Les copio el comentario de Pablo Calvi, publicado en Terra Magazine:
Sentado a la entrada de su casa rodante en un estacionamiento en New Jersey, la chaqueta de nylon azul polar desgarrada longitudinalmente en la manga izquierda y sin dinero para pagar la renta varios meses atrasada, Randy "The Ram" Robinson se decide a abrazar su última oportunidad. Ya han pasado casi 20 años de aquella noche de gloria en el Madison Square Garden. Miles fanáticos de la lucha, recuerda, compraron entradas para verlo desplegar con la fuerza de un toro sus mejores trucos, patadas voladoras y llaves al cuello en un combate histórico contra su acérrimo rival, el misterioso Ayatollah.
Hoy sin embargo la fuerza no es la misma y los músculos hinchados de esteroides duelen más que nunca cada vez que se apagan las luces del ring. Claro que el dolor físico no es lo que le afecta a Randy, ni tampoco el olor a fracaso que se filtra por detrás de la puerta de su trailer cerrado, sino el hecho de que son cada vez menos los que todavía lo recuerdan. Por eso, a pesar de todo, de la soledad, de un trabajo como changarín en un supermercado de segunda categoría, la oferta enciende una última luz de esperanza y seduce al luchador desde lo más profundo de su inocencia: "por qué no montar, 20 años después, una lucha de despedida, un combate final entre "The Ram" y Ayatollah".
La historia de Robinson, un ficticio luchador de catch ha llegado a los cines para convertirse quizás en uno de los regresos más memorables de los últimos tiempos. Por un lado, The Wrestler es el esperado retorno tras las cámaras del obsesivo director brooklynita Darren Aronofsky (Pi, Réquiem for a Dream). Pero el segundo retorno, mucho más inesperado y quizás por ello tanto más grato y conmovedor, es el de uno de los más legendarios chicos malos del Hollywood, el temperamental Mickey Rourke
"Soy apenas un pedazo de carne que se ha roto", le dice Randy/Rourke entre confesional y arrepentido a su hija luego de enterarse de que sólo podrá volver al ring a costa de su vida. La frase, que conjura la imagen de uno de esos perdedores eternos en los que se empeña Aronofsky, suena de maravillas en los labios hinchados, despedazados de un Rourke que ya perdió detrás de los abusos la media sonrisa entre sensual y filosa que fuera su firma en filmes como Nueve Semanas y Media o Rumble Fish.
Es que en The Wrestler se da una situación muy particular en la que el soñado regreso del personaje a la lucha y a la fama se mueve en paralelo al regreso del actor a las primeras planas y al centro de la pantalla. "Fueron diez años en los que hice casi todo como para dañar mi reputación, tomé muy malas decisiones y todo me lo debo a mí mismo", confesó Rourke durante una charla nocturna con David Letterman. "Pero el pasado es pasado".

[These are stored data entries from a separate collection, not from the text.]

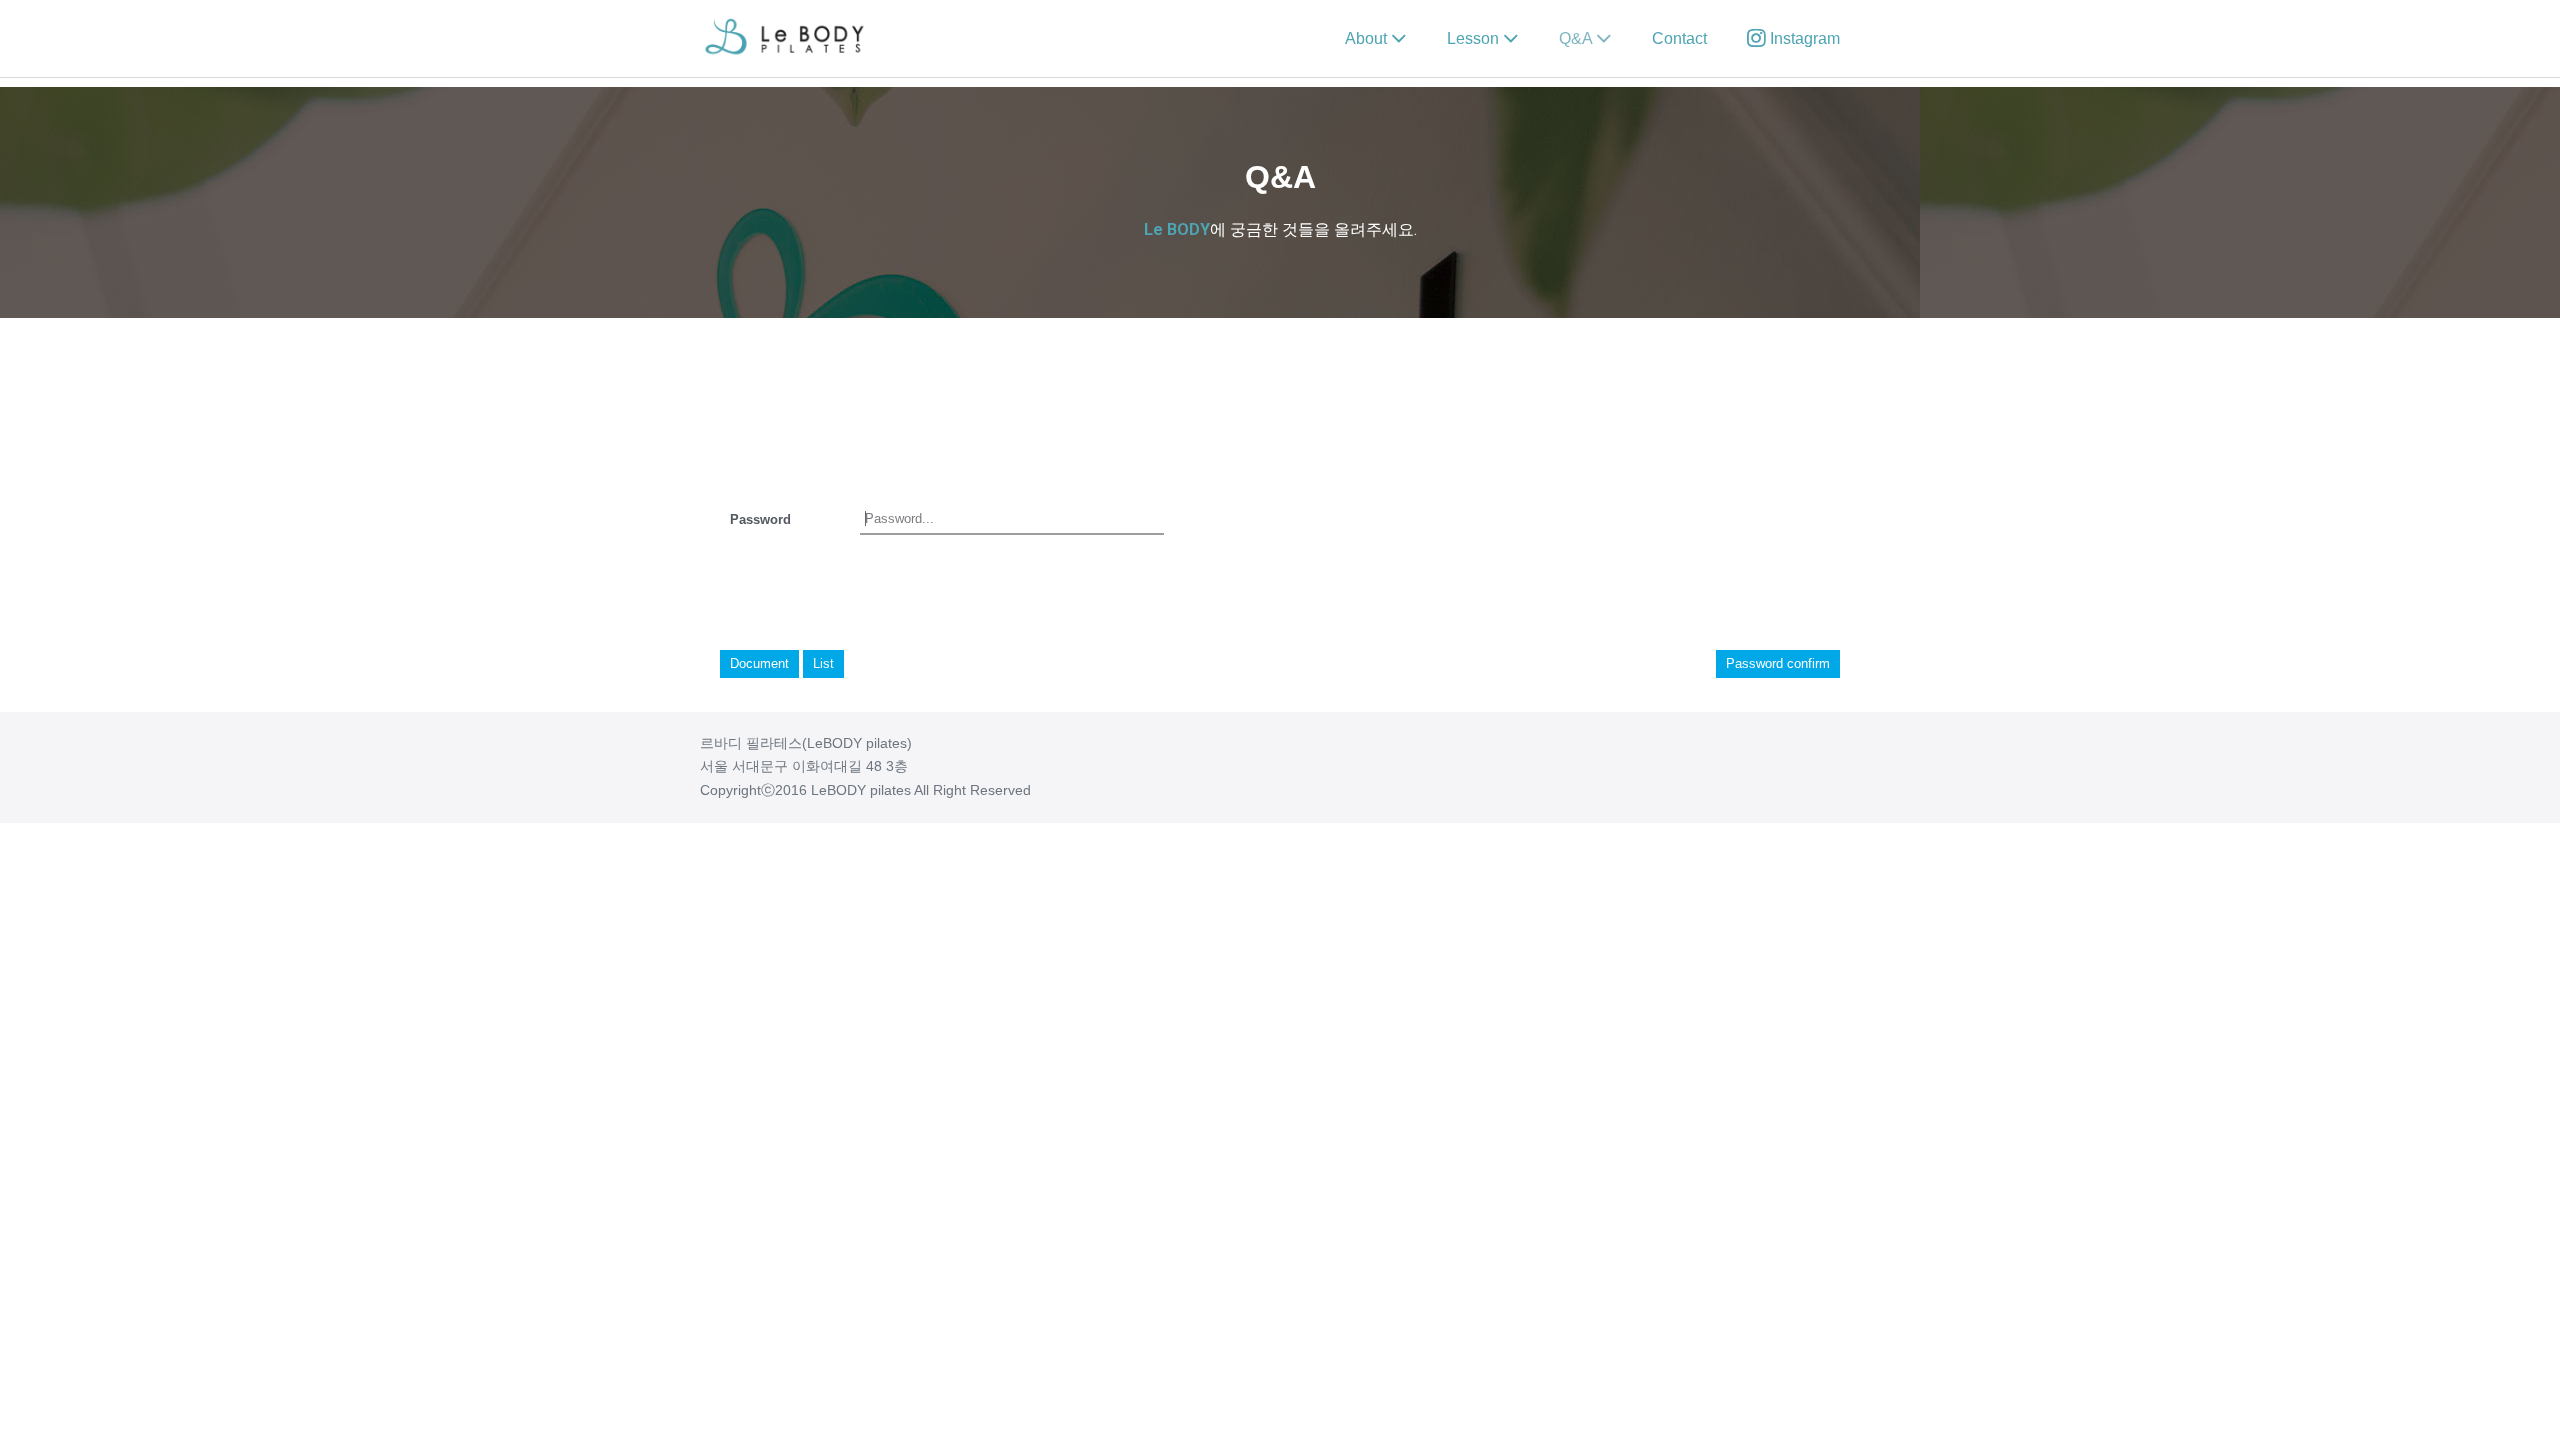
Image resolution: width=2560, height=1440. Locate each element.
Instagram (1803, 38)
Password (760, 519)
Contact (1679, 38)
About (1368, 38)
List (823, 663)
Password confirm (1778, 663)
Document (759, 663)
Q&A (1577, 38)
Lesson (1475, 38)
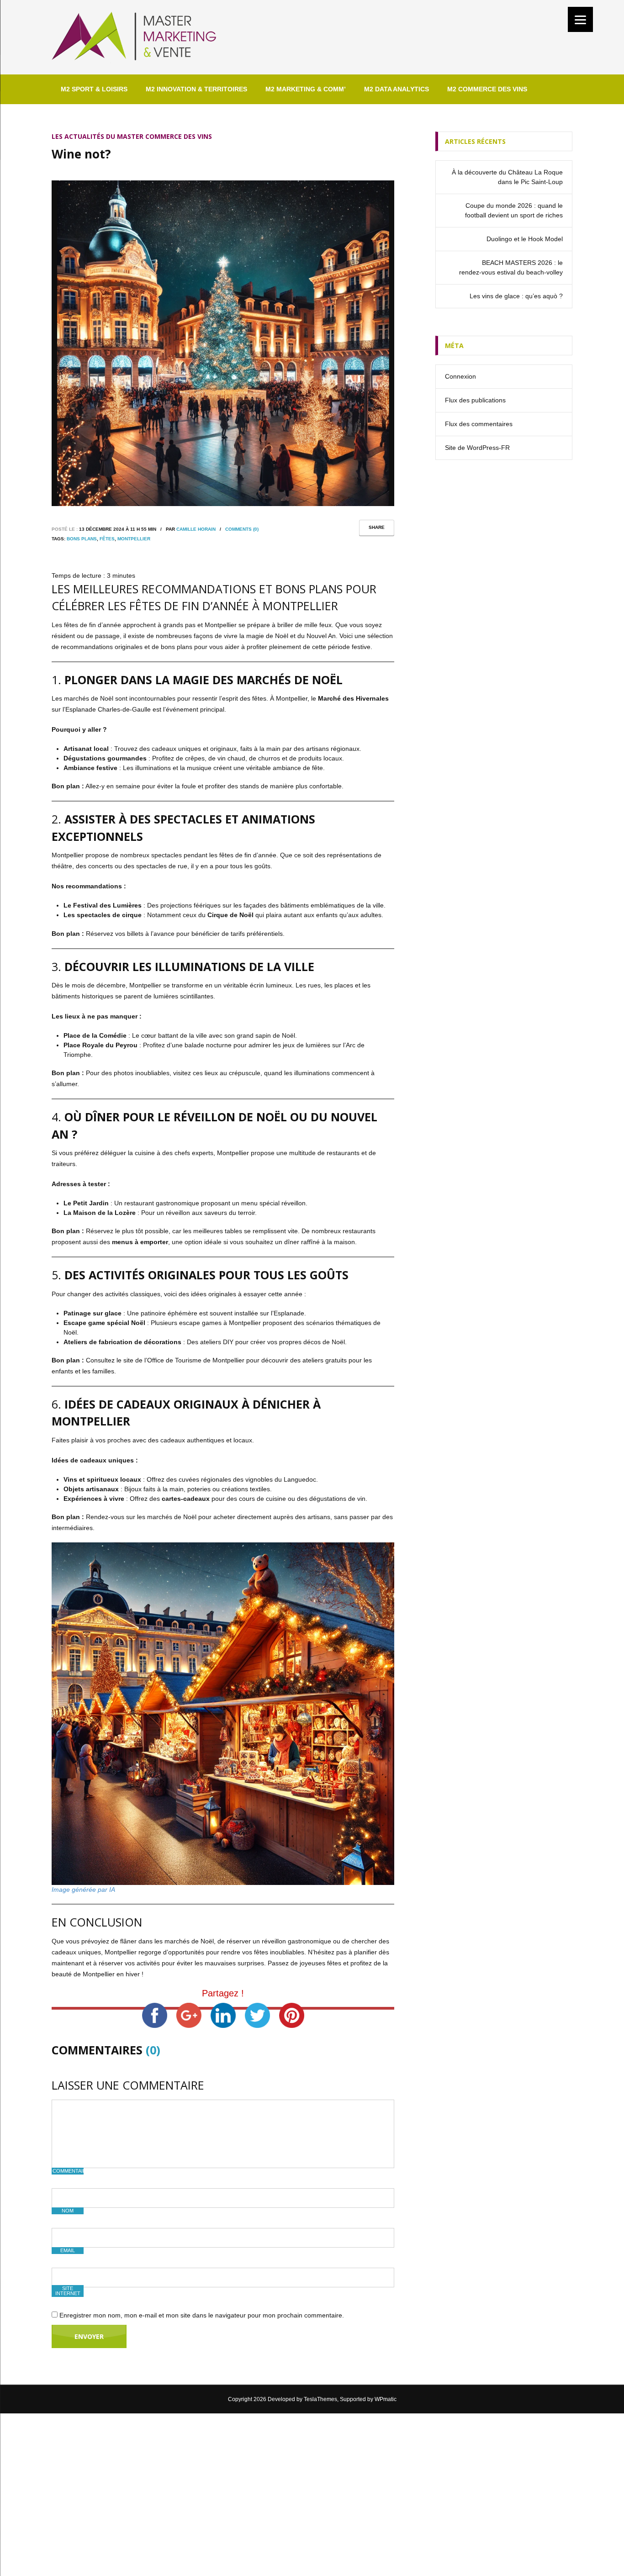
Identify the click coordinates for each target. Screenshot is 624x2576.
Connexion (460, 376)
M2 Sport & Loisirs (94, 89)
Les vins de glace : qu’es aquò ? (516, 296)
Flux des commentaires (479, 424)
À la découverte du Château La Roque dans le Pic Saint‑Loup (507, 177)
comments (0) (242, 529)
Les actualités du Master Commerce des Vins (132, 136)
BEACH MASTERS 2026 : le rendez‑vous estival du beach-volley (511, 267)
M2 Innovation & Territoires (196, 89)
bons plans (82, 538)
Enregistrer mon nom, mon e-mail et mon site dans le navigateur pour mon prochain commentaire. (201, 2315)
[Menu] (580, 19)
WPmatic (386, 2399)
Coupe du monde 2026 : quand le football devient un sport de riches (514, 210)
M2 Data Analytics (396, 89)
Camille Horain (196, 529)
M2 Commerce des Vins (487, 89)
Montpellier (133, 538)
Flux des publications (475, 400)
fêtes (107, 538)
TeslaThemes (320, 2399)
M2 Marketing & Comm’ (305, 89)
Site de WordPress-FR (477, 447)
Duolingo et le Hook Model (525, 239)
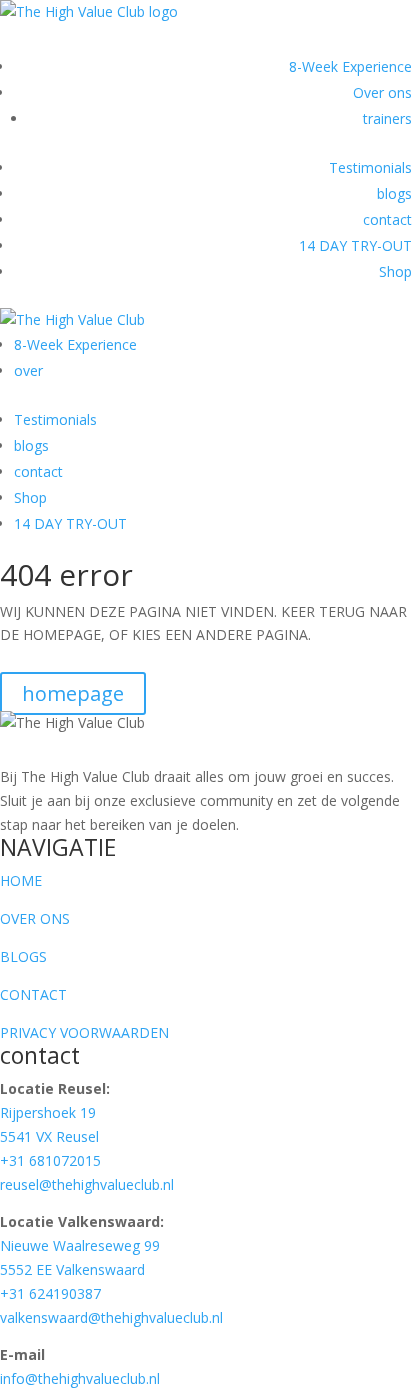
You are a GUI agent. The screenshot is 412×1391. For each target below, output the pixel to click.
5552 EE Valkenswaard (72, 1269)
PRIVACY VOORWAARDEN (84, 1032)
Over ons (382, 92)
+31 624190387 (50, 1293)
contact (387, 219)
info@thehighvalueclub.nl (80, 1378)
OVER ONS (35, 918)
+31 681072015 (50, 1160)
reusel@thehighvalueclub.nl (87, 1184)
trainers (387, 118)
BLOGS (23, 956)
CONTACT (33, 994)
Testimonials (370, 167)
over (28, 370)
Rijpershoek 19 (48, 1112)
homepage (73, 693)
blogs (394, 193)
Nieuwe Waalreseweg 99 (80, 1245)
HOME (21, 880)
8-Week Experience (350, 66)
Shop (395, 271)
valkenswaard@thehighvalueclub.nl (111, 1317)
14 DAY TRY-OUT (355, 245)
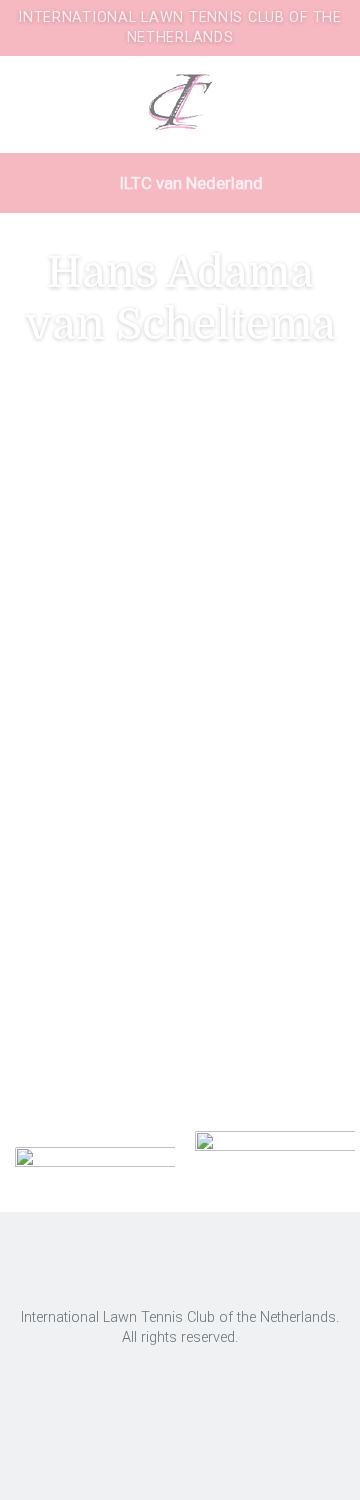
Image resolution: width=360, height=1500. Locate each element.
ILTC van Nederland (189, 183)
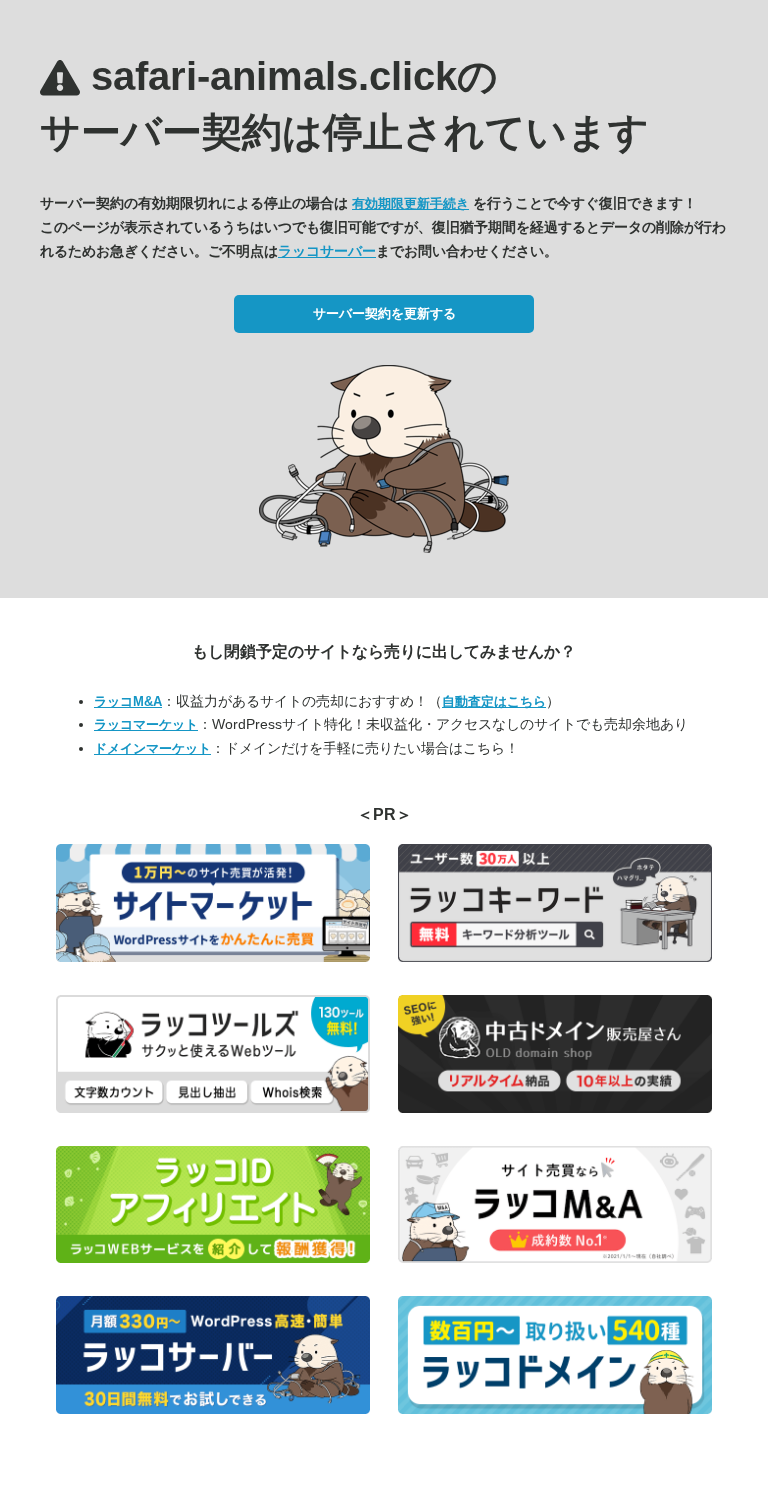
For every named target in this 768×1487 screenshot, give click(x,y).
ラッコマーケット (146, 724)
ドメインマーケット (152, 748)
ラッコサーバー (327, 251)
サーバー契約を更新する (384, 313)
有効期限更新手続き (410, 203)
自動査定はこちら (494, 701)
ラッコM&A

Y sin dudas es ese pasado lo que emerge con suprema intensidad en el luchador que compone Rourke. Y ese es el principal motivo por el cual Aronofsky peleó con uñas y dientes para que el estudio aceptase el protagónico del ex sex symbol.
"Me consideraban inestable, decían que causaba problemas, y tenían razón", vuelve a confesarse Rourke ante las cámaras tras revelar que, como medida preventiva ante la inminencia de su contratación, el estudio redujo el presupuesto del film a unos magros seis millones de dólares. "Pero he cambiado, ya no soy ni el chico lindo ni el chico malo que fui".
Lindo, claro está, ya no es. Pero hay una complejidad que emana de ese rostro desfigurado y que resulta mucho más poderosa y cautivante que la sonrisa de antaño. Es que detrás de este nuevo rostro casi desfigurado se ven con claridad los restos de una búsqueda desesperada.
Según el director de The Wrestler esa fue la fórmula perfecta para que Randy, el luchador encarnado por Rourke, cobrase vida: unas gotas de frescura, la de un nuevo comienzo, una pizca de inocencia y vanidad bien derrotadas, y muchas pero muchas medidas de fracaso y de dolor.